Tomar una copa de vino durante el embarazo puede parecer una decisión menor, pero el alcohol llega al futuro bebé y puede afectar su desarrollo.
Entonces, ¿Qué pasa realmente si una mujer embarazada bebe una copa? La respuesta no depende de que se trate de vino, cerveza u otra bebida, sino de la exposición del bebé al alcohol durante la gestación.
Un material difundido por IMSS Bienestar, cuya fuente indicada es la Asociación Nacional de Farmacias de México (ANAFARMEX), advierte precisamente sobre la idea de que “una copita de vino no hace daño” y señala que el alcohol atraviesa la placenta a través de la sangre.
¿Qué puede pasarle al bebé?
De acuerdo con los Centros para el Control y la Prevención de Enfermedades (CDC), no existe una cantidad de alcohol que se conozca como segura durante el embarazo, ni un momento de la gestación en el que beber pueda considerarse seguro.

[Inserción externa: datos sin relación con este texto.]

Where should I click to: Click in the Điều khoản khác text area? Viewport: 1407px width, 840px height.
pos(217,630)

Esto incluye el vino tinto y blanco, además de la cerveza y otras bebidas alcohólicas.
El consumo de alcohol durante el embarazo está relacionado con los Trastornos del Espectro Alcohólico Fetal (TEAF), un conjunto de condiciones que pueden producir efectos físicos, conductuales y de aprendizaje que pueden durar toda la vida.

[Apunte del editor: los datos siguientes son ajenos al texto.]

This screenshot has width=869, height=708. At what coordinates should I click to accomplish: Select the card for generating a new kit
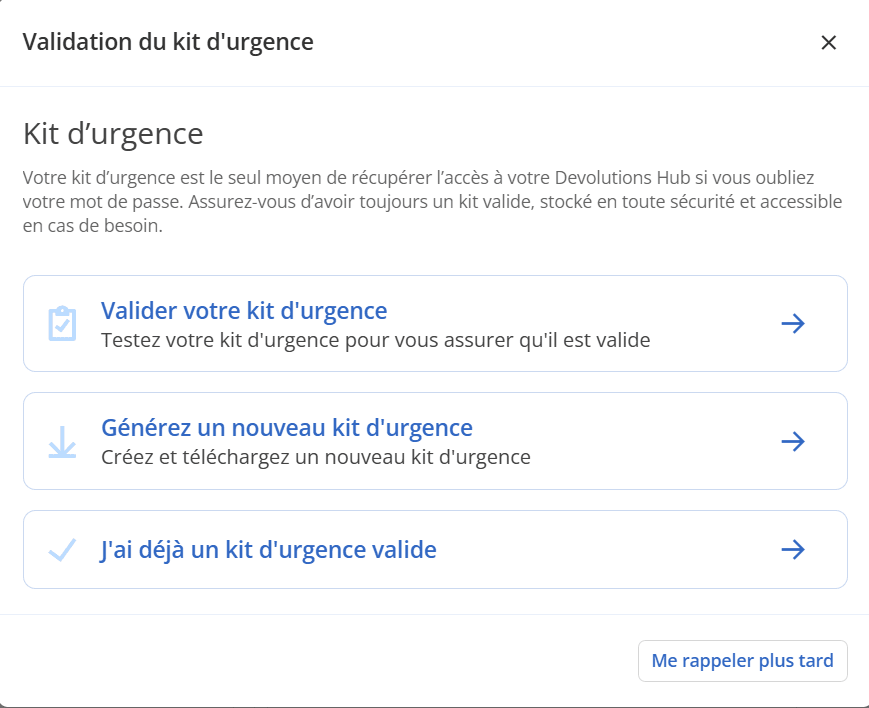[x=434, y=441]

Entre las posibles manifestaciones se encuentran problemas de memoria y aprendizaje, retrasos en el habla y el lenguaje, dificultades de atención, alteraciones del crecimiento, problemas de coordinación y algunas alteraciones físicas.
El material de ANAFARMEX también menciona entre los posibles efectos problemas de crecimiento, bajo peso y talla, disminución del tono muscular, hiperactividad y dificultades en el desarrollo.

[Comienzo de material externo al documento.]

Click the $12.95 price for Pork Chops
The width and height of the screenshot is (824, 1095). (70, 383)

¿Hay un momento del embarazo en el que una copa sea segura?
No. El cerebro del bebé continúa desarrollándose durante todo el embarazo, por lo que la exposición al alcohol puede representar un riesgo en distintas etapas. El CDC también relaciona el consumo de alcohol durante la gestación con un mayor riesgo de aborto espontáneo, parto prematuro y muerte fetal.
Esto no significa que una copa vaya a provocar necesariamente una de estas complicaciones. No todos los bebés expuestos al alcohol resultan afectados y no es posible saber de antemano cuáles lo serán, pero tampoco existe una cantidad que permita asegurar que el consumo será inocuo.
¿Qué hacer si tomaste alcohol antes de saber que estabas embarazada?
El CDC señala que nunca es demasiado tarde para dejar de beber. Si una mujer descubre que está embarazada después de haber consumido alcohol, la recomendación es suspenderlo y mantener sus controles prenatales; también puede hablar con su profesional de salud sobre la exposición y cualquier preocupación.
Por ello, la recomendación actual es evitar completamente el alcohol durante el embarazo. El propio material difundido por IMSS Bienestar señala que suspenderlo es la decisión más segura.